If you want to draw a square minimap, just replace the code above with canvas.FillRect(...)

After that, add the MinimapRenderer-Component to your scene and asign the Minimap-Texture to the CameraTexture-Property.

Minimap Component

Now the game should look like this:

Minimap

Looks quite boring, right? Let’s add some movement, so the camera can follow the player.
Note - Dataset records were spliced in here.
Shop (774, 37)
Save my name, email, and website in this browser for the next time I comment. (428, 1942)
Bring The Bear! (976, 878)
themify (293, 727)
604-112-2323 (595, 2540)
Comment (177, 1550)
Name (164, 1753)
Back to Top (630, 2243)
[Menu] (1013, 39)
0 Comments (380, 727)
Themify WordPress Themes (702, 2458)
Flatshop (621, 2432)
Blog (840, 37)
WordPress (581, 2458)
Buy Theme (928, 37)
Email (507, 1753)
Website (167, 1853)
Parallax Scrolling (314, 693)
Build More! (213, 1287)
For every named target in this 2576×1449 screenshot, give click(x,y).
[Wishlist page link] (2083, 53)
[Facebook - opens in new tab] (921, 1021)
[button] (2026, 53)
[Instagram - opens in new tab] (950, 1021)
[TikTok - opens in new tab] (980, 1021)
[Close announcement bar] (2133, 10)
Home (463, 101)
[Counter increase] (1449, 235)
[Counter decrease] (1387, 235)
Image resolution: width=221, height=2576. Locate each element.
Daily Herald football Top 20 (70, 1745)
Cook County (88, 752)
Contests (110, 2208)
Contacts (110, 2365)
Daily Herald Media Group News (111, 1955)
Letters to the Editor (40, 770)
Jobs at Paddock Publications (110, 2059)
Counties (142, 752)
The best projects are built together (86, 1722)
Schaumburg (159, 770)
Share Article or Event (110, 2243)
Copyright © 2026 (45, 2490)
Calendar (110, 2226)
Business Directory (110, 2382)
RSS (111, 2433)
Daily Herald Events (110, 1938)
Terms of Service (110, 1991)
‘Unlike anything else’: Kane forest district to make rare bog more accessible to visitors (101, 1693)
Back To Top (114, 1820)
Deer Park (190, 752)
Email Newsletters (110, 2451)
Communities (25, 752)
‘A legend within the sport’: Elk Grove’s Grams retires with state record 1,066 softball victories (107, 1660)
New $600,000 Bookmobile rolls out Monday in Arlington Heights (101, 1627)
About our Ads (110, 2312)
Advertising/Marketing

Add both cameras, MainCamera and MinimapCamera to the Player-GameObject as children.

We also create a new PlayerController-Component and add this to the Player-GameObject.

[RequiredComponent(typeof(Transform))]
public class PlayerController : Component, ICmpUpdatable
{
	private const float speed = 5f;

	public void OnUpdate()
	{
		if (DualityApp.Keyboard.KeyPressed(Key.A))
		{
			Move(-Vector2.UnitX);
		}

		if (DualityApp.Keyboard.KeyPressed(Key.D))
		{
			Move(Vector2.UnitX);
		}

		if (DualityApp.Keyboard.KeyPressed(Key.W))
		{
			Move(-Vector2.UnitY);
		}

		if (DualityApp.Keyboard.KeyPressed(Key.S))
		{
			Move(Vector2.UnitY);
		}
	}

	public void Move(Vector2 direction)
	{
		GameObj.Transform.MoveBy(direction * Time.TimeMult * speed);
	}
}

The scene view hierarchy should look like this:

Scene View

… and the result:

Last words

I hope that my tutorial could help you to become more familiar with Duality. If you want to download the full project (source code included), just check out my GitHub-Repo.